Dodelijke aanrijding onder invloed van lachgas met een fietser

Op 21 april 2022 heeft de Rechtbank Rotterdam uitspraak gedaan in een strafzaak tegen een verdachte die op 31 mei 2020 een dodelijke aanrijding heeft veroorzaakt. De verdachte, onder invloed van lachgas, reed met een snelheid van meer dan 50 km/u op de Carnisselaan te Rotterdam, waar 30 km/u was toegestaan. Hij botste tegen een fietser, die als gevolg van de aanrijding overleed. De rechtbank oordeelde dat het rijgedrag van de verdachte zeer onvoorzichtig, onoplettend en onachtzaam was. De strafeis van de officier van justitie, die een gevangenisstraf van 3,5 jaar had geëist, werd niet gevolgd. De rechtbank legde een gevangenisstraf op van 12 maanden, waarvan 4 maanden voorwaardelijk, en een onvoorwaardelijke rijontzegging van 3 jaar. Daarnaast werd de vordering van de moeder van het slachtoffer voor affectieschade toegewezen, ter hoogte van € 17.500,-, vermeerderd met wettelijke rente vanaf de datum van het ongeval. De rechtbank hield rekening met de eerdere veroordelingen van de verdachte voor verkeersfeiten en de aanbevelingen van de reclassering, die een voorwaardelijke straf adviseerde met bijzondere voorwaarden.

Uitspraak

Rechtbank Rotterdam

Team straf 2
Parketnummer: 10/170994-21
Parketnummer TUL : 96/273118-19
Datum uitspraak: 21 april 2022
Tegenspraak
Vonnis van de rechtbank Rotterdam, meervoudige kamer voor strafzaken, in de zaak tegen de verdachte:
[naam verdachte],
geboren te [geboorteplaats verdachte] op [geboortedatum verdachte],
ingeschreven in de basisregistratie personen op het adres:
[adres verdachte],
raadsman mr. F Laros, advocaat te Rotterdam.
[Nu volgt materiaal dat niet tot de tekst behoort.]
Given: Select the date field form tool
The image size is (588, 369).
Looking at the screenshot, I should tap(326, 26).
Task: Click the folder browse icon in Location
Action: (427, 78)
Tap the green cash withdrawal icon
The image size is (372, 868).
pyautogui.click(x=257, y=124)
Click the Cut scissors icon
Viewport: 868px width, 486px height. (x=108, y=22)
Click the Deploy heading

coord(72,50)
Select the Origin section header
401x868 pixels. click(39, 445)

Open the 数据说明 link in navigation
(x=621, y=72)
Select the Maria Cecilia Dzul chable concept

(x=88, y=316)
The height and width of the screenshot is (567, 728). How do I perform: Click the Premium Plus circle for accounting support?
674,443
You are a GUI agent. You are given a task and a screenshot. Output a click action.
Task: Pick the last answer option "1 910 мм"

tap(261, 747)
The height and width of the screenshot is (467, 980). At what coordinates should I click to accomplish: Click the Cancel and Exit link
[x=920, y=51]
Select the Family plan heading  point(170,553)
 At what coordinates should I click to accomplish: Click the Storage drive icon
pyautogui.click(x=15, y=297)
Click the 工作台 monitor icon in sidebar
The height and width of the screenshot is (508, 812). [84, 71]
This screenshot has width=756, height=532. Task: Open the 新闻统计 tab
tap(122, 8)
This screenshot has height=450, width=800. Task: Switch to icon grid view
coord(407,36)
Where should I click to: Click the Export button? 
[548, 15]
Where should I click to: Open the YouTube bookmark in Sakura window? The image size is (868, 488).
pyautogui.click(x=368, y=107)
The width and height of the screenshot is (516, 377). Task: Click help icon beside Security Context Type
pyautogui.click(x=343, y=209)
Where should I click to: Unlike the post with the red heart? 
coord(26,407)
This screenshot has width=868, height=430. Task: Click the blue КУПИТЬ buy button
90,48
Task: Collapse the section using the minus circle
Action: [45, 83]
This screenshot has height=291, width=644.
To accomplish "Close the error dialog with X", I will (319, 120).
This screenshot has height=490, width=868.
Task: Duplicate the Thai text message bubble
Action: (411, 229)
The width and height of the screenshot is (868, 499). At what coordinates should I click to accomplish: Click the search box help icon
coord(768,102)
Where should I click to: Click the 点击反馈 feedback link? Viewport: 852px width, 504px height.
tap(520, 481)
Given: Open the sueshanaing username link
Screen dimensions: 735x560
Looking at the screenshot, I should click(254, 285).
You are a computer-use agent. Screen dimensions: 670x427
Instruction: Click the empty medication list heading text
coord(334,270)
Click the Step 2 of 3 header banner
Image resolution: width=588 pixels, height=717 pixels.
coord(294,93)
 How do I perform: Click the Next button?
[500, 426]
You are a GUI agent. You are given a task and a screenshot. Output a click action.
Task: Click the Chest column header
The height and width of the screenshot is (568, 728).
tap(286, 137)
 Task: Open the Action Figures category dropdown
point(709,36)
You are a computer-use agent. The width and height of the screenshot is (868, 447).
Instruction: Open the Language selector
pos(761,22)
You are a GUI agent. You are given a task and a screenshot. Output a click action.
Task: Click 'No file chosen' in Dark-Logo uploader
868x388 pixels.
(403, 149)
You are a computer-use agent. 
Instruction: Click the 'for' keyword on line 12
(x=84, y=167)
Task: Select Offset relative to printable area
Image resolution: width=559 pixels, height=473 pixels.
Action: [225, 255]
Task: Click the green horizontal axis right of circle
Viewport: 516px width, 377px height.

1..Onderzoek op de terechtzitting

Gelet is op het onderzoek op de terechtzitting van 7 april 2022.

2..Tenlastelegging

Aan de verdachte is ten laste gelegd hetgeen is vermeld in de dagvaarding. De tekst van de tenlastelegging is als bijlage I aan dit vonnis gehecht.

3..Eis officier van justitie

De officier van justitie mr. R.H.I. van Dongen heeft gevorderd:
  • bewezenverklaring van de onder 1 primair, 2 en 3 ten laste gelegde feiten;
  • veroordeling van de verdachte tot een gevangenisstraf voor de duur van 3 jaar en 6 maanden en een ontzegging van de bevoegdheid motorrijtuigen te besturen voor de duur van 4 jaar;
  • tenuitvoerlegging van het voorwaardelijk opgelegde strafdeel in de zaak met parketnummer 96/273118-19.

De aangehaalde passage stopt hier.